In [None]:
import os
import sys
import logging
import traceback
import multiprocessing
import json
import re
import numpy as np
import torch
import torch.distributed as dist
from torch.optim.lr_scheduler import ReduceLROnPlateau
from datasets import load_dataset, concatenate_datasets
from transformers import (
    AutoTokenizer,
    AutoModelForSeq2SeqLM,
    DataCollatorForSeq2Seq,
    Seq2SeqTrainingArguments,
    Seq2SeqTrainer,
    EarlyStoppingCallback,
    BitsAndBytesConfig,
)
from peft import (
    LoraConfig,
    TaskType,
    get_peft_model,
    prepare_model_for_kbit_training,
)
from peft.optimizers import create_loraplus_optimizer
import bitsandbytes as bnb

from config import (
    DATA_DOCUMENTS,
    DATA_TRAIN_PROC,
    DATA_EVAL_PROC,
    DATA_TEST_PROC,
    MODELS_DIR
)

DATA_DOCUMENTS = "/home/nub/Bachelor/bachelor-thesis/data/processed/documents.csv"
DATA_TRAIN_PROC = "/home/nub/Bachelor/bachelor-thesis/data/processed/train.csv"
DATA_EVAL_PROC = "/home/nub/Bachelor/bachelor-thesis/data/processed/eval.csv"
DATA_TEST_PROC = "/home/nub/Bachelor/bachelor-thesis/data/processed/test.csv"
MODELS_DIR = "/home/nub/Bachelor/bachelor-thesis/models"

# ENVIRONMENT SETUP

# Set logging
logging.basicConfig(
    format="[%(asctime)s] [%(levelname)s] [%(filename)s:%(lineno)d:%(funcName)s] %(message)s",
    level=logging.INFO,
    handlers=[logging.StreamHandler(sys.stdout)],
)
logger = logging.getLogger(__name__)

# from transformers.utils import logging as hf_logging
# hf_logging.set_verbosity_info()

logger.info("Script started...")

# Enable debug to drastically reduce values
DEBUG = False
DEBUG_SIZE = 4
SPLITS = ["train", "eval", "test"]

COT = False

SEED = 42
BATCH_SIZE = min(4, DEBUG_SIZE) if DEBUG else 16
ACCUMULATION_STEPS = 1 if DEBUG else 2
LEARNING_RATE = 4e-4
EPOCHS = 100

MODEL_NAME = "google/flan-t5-base"
logger.info(f"Using model: {MODEL_NAME}")

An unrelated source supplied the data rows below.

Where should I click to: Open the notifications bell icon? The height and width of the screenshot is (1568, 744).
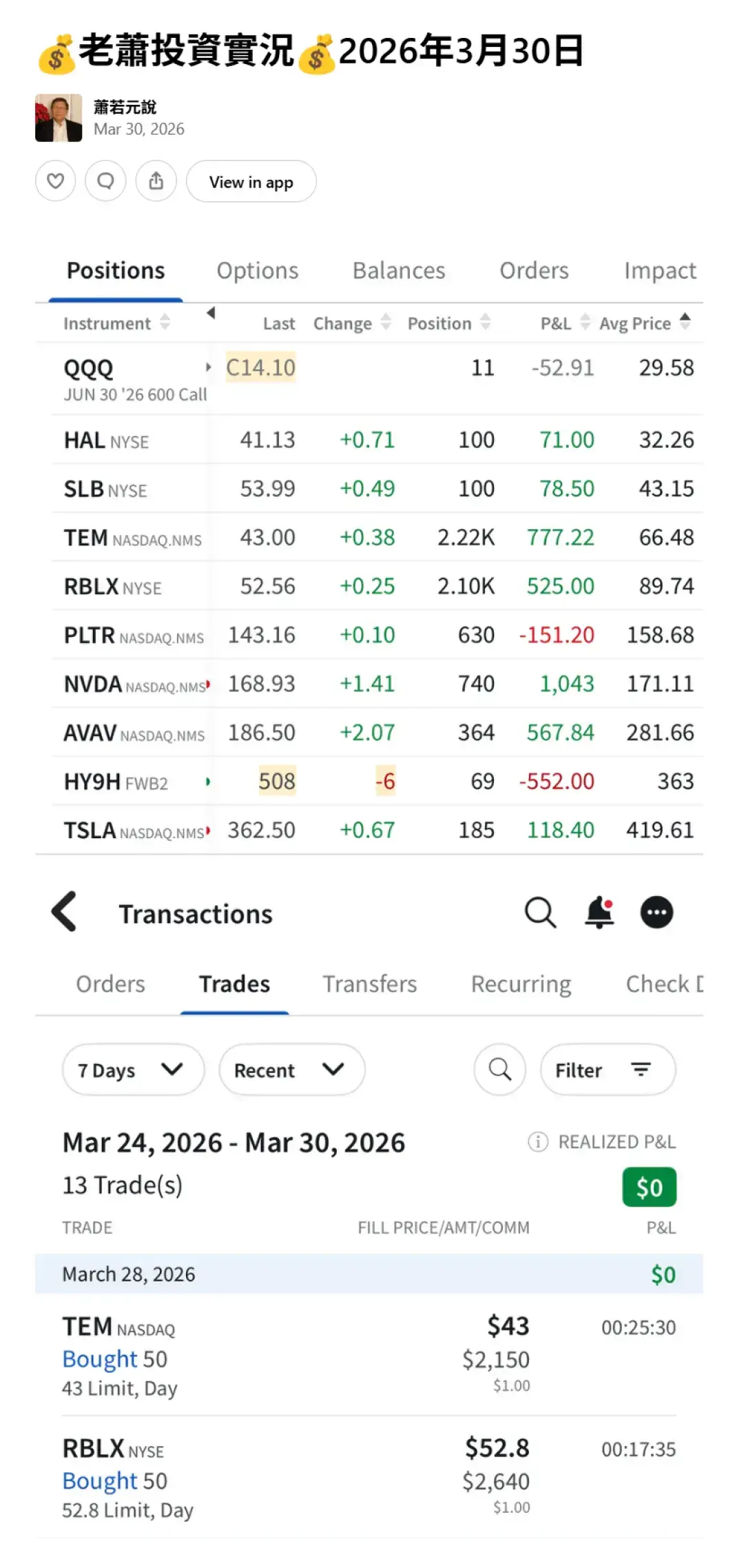click(x=599, y=913)
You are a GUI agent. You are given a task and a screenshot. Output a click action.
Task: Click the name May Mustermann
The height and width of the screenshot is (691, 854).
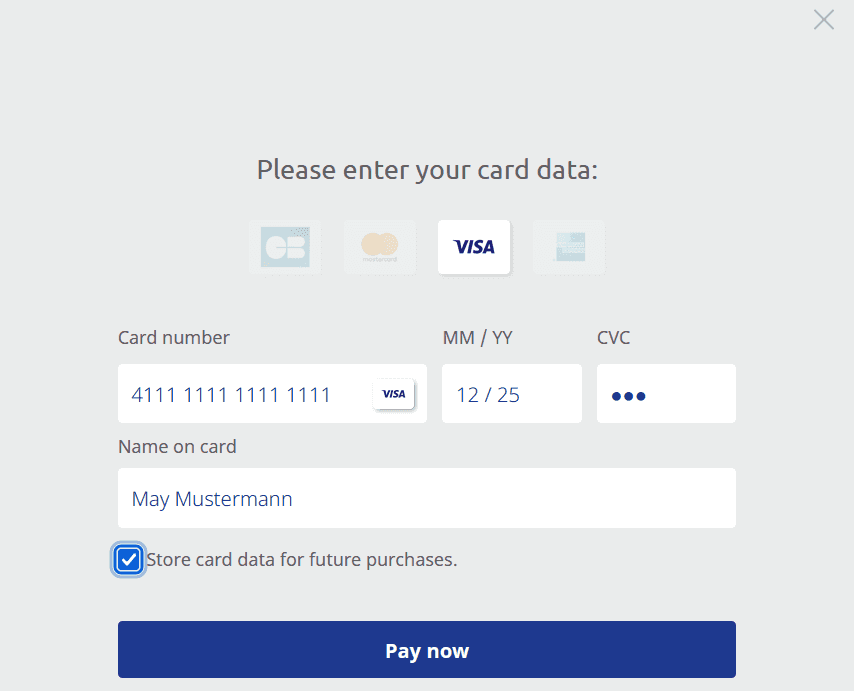pos(212,499)
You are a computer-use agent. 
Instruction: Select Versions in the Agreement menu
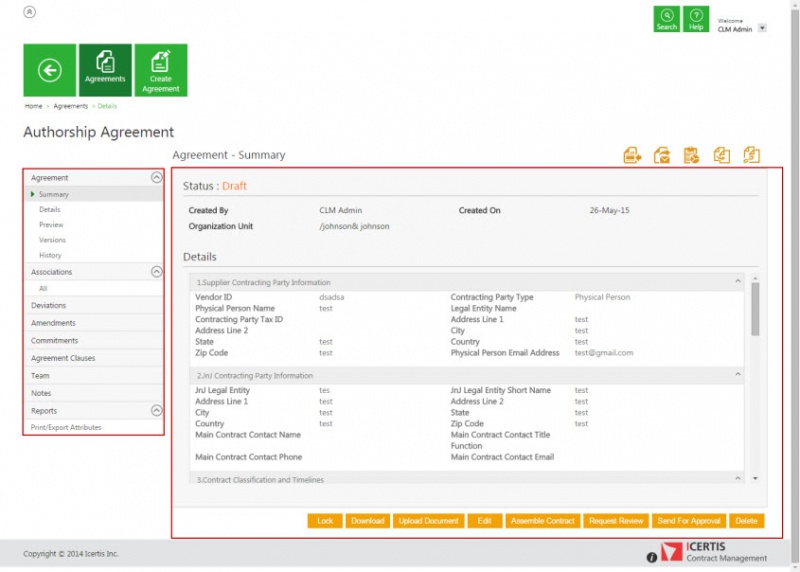pyautogui.click(x=52, y=240)
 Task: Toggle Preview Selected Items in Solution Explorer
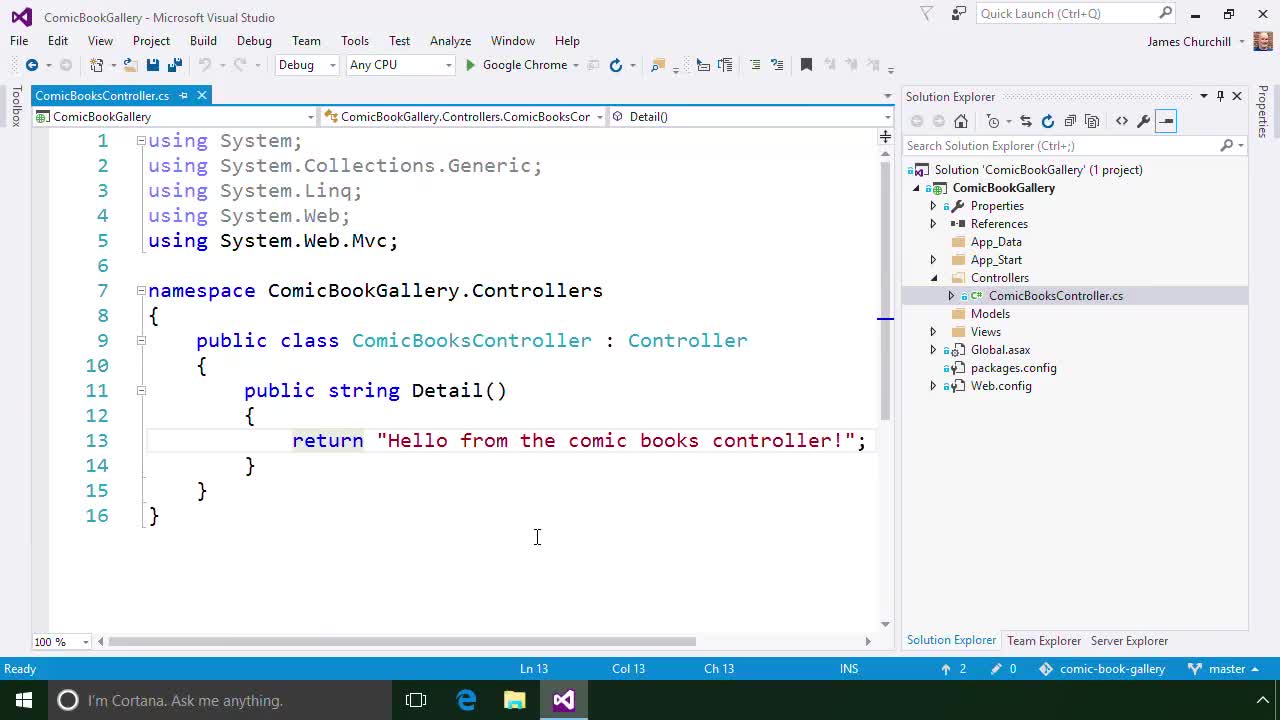1166,121
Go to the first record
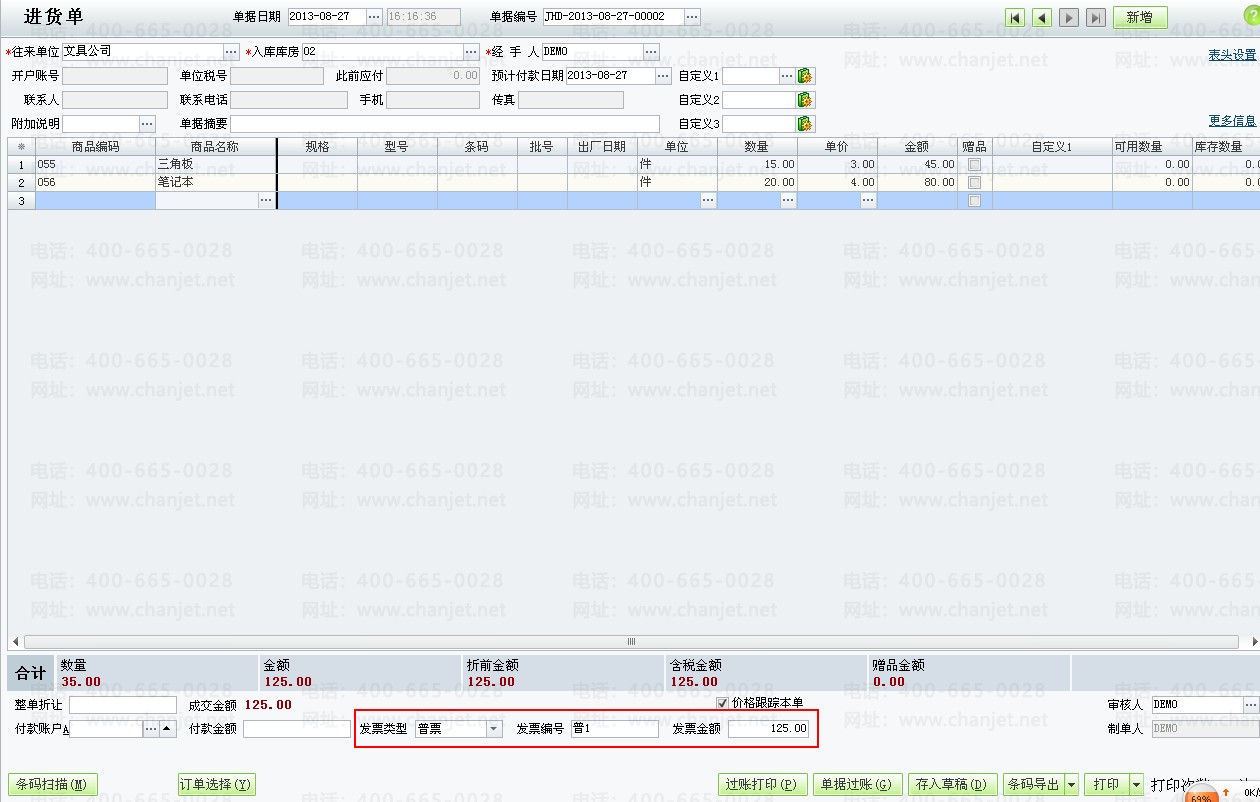The width and height of the screenshot is (1260, 802). coord(1015,18)
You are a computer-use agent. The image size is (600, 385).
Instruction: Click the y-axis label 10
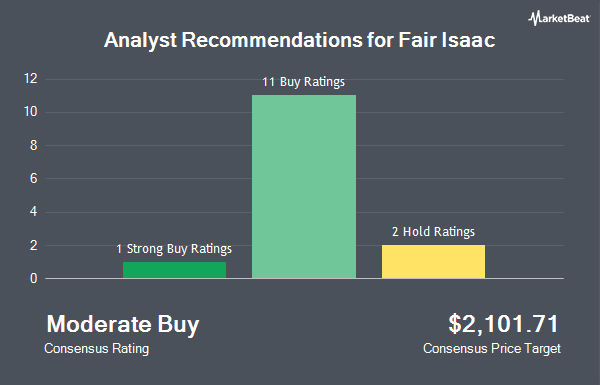31,112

OUTPUT_DIR = os.path.join(MODELS_DIR, "finqa_full_cot")
logger.info(f"Output location: {OUTPUT_DIR}")

# Detect number of CPUs and GPUs
num_cpus = 1 # int(os.getenv("SLURM_JOB_CPUS_PER_NODE", multiprocessing.cpu_count()))
logger.info(f"Using {num_cpus} CPU core(s)")

num_gpus = torch.cuda.device_count()
logger.info(f"Using {num_gpus} CUDA device(s)")


# DATA PREPROCESSING

# Load tokenizer
tokenizer = AutoTokenizer.from_pretrained(
    MODEL_NAME,
    cache_dir=MODELS_DIR,
    use_fast=True
)


def tokenize(prompt, target):
    model_inputs = tokenizer(
        prompt,
        truncation=True,
        max_length=512,  # Model will silently truncate above 512
    )
    labels = tokenizer(
        text_target=target,
        truncation=True,
        max_length=512,
    )
    model_inputs["labels"] = labels["input_ids"]
    return model_inputs


def build_process_fn(indexing: bool, use_cot: bool):
    if indexing:
        if use_cot:
            prefix = "Retrieve the document id by reasoning step-by-step: Document: "
        else:
            prefix = "Retrieve the document id: Document: "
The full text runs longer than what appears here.